The Future Is Here
We may earn a commission from links on this page

First Look At Axanar, The Star Trek War Movie We've Waited Decades For

We may earn a commission from links on this page.

Star Trek fans have been curious for years about the Battle of Axanar, the decisive turning point in the war against the Klingon Empire. And now, a new unofficial movie will show what really happened at Axanar, and how Captain Garth triumphed. Here’s your first image from Star Trek: Axanar, exclusively at io9!

This image was sent to us by Robert Meyer Burnett, who was involved in Axanar in a producing capacity and has just taken over as director. Burnett, who directed the classic comedy Free Enterprise, explains the image to us: “This is Gary Graham, once again playing Ambassador Soval (from Star Trek: Enterprise), and Kim Fitzgerald playing a new character, Vulcan Minister T’Lera (who may or may not be the same character from Margaret Wander Bonanno’s terrific 1987 TREK novel Strangers from the Sky.) They are discussing a very dire vote the Vulcan High Council has just made, which would have potentially dire consequences for the entire Alpha and Beta quadrants.”
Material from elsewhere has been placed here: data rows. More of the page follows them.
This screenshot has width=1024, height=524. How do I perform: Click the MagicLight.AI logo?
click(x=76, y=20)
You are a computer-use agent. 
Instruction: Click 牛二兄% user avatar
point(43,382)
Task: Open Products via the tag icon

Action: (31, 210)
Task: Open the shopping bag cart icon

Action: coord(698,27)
And here’s a behind-the-scenes image, showing how the above still was created:


Axanar will be having a third crowdfunding campaign soon, to raise badly needed funds to complete the production. We talked to Burnett about why he took over as director of Axanar, and what to expect from this movie:

What led to you taking over as director, and how is your approach going to be different from the Christian Gossett version?

Because of other, ongoing projects, Christian felt he simply didn’t have the time needed to devote to the feature version of AXANAR. He did such a wonderful job directing and co-writing PRELUDE, and I very much enjoyed working with him as the film editor on the project, so I was really sorry to see him go.
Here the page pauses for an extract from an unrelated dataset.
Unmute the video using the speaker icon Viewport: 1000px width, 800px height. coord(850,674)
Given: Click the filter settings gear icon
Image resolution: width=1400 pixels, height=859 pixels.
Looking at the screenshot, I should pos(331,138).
This left AXANAR Creator and Executive Producer Alec Peters in a precarious position. The plan was always to shoot the bulk of the feature starting in November, to have the finished film ready for STAR TREK’s actual 50th Anniversary, sometime on or before Sept. 8th, 2016. So he really needed someone who could jump right in. To be honest, I’ve wanted to direct a STAR TREK film for most of my life, so for me, it would, quite literally, be a dream come true to direct AXANAR. I think I was probably the natural choice, but I would absolutely have to prove myself to Alec.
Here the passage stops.